Los de Luis de la Fuente se fueron con ventaja al descanso (0-1) y la sensación de estar cumpliendo a la perfección con el plan establecido. Francia, que ponía en liza a cuatro delanteros, no tiró entre palos en los 51 minutos que duró el período inicial. Y por fuera solo lo hizo en una ocasión, y no fue obra de ninguna de sus estrellas (lo probó Barcola desde lejos).
La fórmula funcionaba. España no se complicó en la salida de balón para evitar que los cracs galos robasen alto y completó 21 pases largos en ese inicio. Uno de ellos, de Unai Simón, casi acaba en gol de Baena. Una vez sacado el esférico de zona peligro, la idea era robar en la medular y, a partir de ahí, esconder el balón sumando pases (252 en el primer período). Ahí cobró especial importancia Baena, que partiendo desde banda se iba hacia adentro para asociarse con Rodri, Fabián y Olmo, generando superioridades. Con esto, consiguió que Olise pasase mucho tiempo corriendo para defender, desgastándose.
Todo esto, aderezado con una gran intensidad en los duelos (43-57% para España); sin necesidad de hacer faltas (apenas 5).
Así fue como España fue desesperando al cuadro de Deschamps, nada acostumbrado a eso.
¿Por qué hizo tanto daño España tras el descanso?
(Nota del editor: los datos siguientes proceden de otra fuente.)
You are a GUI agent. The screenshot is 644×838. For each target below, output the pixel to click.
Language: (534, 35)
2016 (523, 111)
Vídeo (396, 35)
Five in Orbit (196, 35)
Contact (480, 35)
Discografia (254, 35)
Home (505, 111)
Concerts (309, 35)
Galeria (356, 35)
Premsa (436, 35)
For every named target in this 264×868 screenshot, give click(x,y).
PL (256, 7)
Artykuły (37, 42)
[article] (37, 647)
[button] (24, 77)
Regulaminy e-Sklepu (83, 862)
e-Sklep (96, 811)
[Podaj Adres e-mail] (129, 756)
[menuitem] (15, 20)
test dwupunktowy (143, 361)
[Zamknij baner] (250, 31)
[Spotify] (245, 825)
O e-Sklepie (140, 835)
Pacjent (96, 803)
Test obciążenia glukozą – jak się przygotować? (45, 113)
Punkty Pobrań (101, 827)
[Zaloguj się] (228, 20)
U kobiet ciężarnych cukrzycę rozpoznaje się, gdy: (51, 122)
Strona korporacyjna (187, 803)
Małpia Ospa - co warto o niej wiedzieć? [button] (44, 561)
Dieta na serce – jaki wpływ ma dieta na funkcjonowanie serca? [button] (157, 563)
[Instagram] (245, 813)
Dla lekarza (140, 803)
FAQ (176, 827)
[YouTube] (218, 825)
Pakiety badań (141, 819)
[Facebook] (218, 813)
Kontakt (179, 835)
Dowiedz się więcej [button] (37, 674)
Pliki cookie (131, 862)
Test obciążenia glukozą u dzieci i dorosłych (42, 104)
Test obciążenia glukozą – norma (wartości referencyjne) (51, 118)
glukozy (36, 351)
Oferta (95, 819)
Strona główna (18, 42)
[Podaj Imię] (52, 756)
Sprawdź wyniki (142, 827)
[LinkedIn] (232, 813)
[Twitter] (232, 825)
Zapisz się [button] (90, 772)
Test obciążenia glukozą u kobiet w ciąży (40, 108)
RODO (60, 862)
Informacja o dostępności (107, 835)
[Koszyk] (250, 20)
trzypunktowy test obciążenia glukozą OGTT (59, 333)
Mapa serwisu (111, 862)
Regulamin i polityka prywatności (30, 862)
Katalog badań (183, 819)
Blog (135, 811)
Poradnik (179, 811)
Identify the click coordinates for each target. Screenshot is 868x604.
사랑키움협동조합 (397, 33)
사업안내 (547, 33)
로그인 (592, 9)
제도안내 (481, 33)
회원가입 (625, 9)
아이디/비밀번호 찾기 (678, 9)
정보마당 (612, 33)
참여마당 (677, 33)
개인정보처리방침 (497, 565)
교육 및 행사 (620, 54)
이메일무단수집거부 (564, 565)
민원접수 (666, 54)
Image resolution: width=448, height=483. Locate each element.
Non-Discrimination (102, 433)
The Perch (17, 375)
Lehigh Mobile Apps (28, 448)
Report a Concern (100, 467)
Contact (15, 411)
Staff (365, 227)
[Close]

El desgaste de tantos minutos con los cuatro delanteros franceses corriendo tras el balón se notó en la segunda parte. Cracs de esa talla no están acostumbrados a esa generosidad y acabaron por dejar de hacerlo. Además, el más sacrificado de ellos (Barcola) fue el sustituido para dar entrada a Doué. Casualidad o no, nada más entrar el nuevo extremo izquierdo, marcó por su flanco el lateral derecho español (Pedro Porro) y, poco después, Lamine Yamal también hizo daño por esa banda para hacer el 0-3, anulado por fuera de juego. Si a Barcola se le había visto ayudando al lateral, Doué dejó completamente solo a Digne (y a Theo cuando lo reemplazó). Y por ahí España encontró un chollo.
¿Qué le pasó a Mbappé?
El delantero del Real Madrid, que había completado un Mundial sobresaliente al marcar ocho goles, no fue ni la sombra de sí mismo. Acabó el encuentro con apenas tres tiros (ninguno entre palos) y sin generar peligro en todo el duelo. Laporte y Cubarsí pudieron con él, provocando que cayese en fuera de juego en tres ocasiones. Solo tocó 34 balones y, de ellos, perdió 14. Únicamente completó un regate de los seis que intentó y se fue del encuentro con una amarilla que bien pudo ser roja, fruto de la desesperación de no ser capaz de desarrollar su juego.
Defensivamente, fue un lastre para sus compañeros y un chollo para los españoles, que le ganaron nueve de los once duelos en los que fueron contra él. Mbappé decepcionó.